Two More Fed Hikes Could Trigger a Bear Market, Stifel Says

(Bloomberg) -- The Federal Reserve may trigger a U.S. equity bear market after two more interest-rate increases, according to the brokerage Stifel Nicolaus.

If expectations of two more Fed hikes in 2018 are correct, then an indicator based on the so-called neutral level for interest rates will cross a bear-market trigger point by the end of the year, strategist Barry Bannister wrote in a note to clients Wednesday. The gauge has signaled previous sell-offs in stocks in 2000 and 2007, he said.

Two More Fed Hikes Could Trigger a Bear Market, Stifel Says

“Although some say the neutral rate is difficult to observe, stocks see the barrier quite clearly,” Bannister wrote. “A ‘maximum tolerable peak’ for the fed funds above the neutral rate has been associated with bear markets since the late-90s global-debt boom.”

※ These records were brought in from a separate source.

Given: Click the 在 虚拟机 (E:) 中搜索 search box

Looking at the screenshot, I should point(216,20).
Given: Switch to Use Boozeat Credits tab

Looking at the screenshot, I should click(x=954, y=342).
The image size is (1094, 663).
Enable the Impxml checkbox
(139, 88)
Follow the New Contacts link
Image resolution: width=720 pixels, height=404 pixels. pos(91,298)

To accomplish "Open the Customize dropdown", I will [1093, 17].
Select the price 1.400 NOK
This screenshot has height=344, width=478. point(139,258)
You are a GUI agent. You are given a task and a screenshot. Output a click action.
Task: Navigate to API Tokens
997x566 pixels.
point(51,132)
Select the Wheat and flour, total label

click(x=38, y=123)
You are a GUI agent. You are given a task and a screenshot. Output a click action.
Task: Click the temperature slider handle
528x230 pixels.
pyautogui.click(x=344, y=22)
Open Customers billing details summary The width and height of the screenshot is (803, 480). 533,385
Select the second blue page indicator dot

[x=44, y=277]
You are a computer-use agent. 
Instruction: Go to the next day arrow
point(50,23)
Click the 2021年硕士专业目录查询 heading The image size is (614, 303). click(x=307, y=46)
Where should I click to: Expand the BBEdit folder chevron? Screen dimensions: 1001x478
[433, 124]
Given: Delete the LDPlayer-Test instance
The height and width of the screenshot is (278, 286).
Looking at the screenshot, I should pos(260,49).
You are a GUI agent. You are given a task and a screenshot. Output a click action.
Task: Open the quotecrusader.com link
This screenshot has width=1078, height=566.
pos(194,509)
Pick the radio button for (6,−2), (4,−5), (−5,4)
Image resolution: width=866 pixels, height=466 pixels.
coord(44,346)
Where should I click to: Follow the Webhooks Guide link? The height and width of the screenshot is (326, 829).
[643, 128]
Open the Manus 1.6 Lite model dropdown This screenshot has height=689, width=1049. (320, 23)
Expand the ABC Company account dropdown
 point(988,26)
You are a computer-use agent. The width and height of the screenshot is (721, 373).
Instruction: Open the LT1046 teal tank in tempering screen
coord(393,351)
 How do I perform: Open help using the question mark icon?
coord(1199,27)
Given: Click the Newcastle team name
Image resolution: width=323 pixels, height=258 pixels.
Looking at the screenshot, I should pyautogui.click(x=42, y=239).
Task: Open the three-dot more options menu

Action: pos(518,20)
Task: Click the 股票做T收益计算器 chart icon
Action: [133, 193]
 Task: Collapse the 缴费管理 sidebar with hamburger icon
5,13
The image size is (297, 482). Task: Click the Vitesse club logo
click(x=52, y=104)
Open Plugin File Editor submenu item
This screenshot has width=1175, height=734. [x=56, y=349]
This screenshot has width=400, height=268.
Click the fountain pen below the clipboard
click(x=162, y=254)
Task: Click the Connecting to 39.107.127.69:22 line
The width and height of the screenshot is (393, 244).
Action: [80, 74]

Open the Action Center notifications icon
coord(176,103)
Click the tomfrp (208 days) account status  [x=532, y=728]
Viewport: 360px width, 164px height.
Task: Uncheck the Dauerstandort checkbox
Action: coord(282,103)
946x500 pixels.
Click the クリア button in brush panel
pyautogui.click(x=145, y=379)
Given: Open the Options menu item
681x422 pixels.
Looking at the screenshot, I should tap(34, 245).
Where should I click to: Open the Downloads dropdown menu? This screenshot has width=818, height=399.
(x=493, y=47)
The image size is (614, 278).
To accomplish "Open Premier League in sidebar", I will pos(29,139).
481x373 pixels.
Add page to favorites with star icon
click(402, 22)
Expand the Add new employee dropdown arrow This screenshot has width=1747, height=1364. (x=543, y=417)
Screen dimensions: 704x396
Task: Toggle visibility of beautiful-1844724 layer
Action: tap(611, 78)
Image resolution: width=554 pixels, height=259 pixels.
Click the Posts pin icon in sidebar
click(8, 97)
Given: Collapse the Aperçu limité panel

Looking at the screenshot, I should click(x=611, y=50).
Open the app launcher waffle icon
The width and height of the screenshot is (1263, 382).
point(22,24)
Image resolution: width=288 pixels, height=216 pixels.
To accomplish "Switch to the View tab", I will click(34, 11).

Bannister’s indicator combines an estimate of the neutral rate -- in theory the interest rate that neither stimulates nor holds back the economy -- with projections for the federal funds rate. The central bank’s long-term projection of its policy rate has risen from 2.8 percent at the end of 2017 to 2.9 percent in June. The median forecast of economists surveyed by Bloomberg has the Fed Funds rate reaching 3 percent by the end of the second quarter of 2019.

According to Stifel, the Fed faces the dilemma of going above neutral in 2019 to forestall late-cycle inflation or remaining below it and fostering speculative bubbles in financial assets.

“Weighing stability versus mandate, we believe the Fed has no realistic option other than to follow its projected dot-plot path, eventually revealing the speculative excesses created in the past decade,” he said.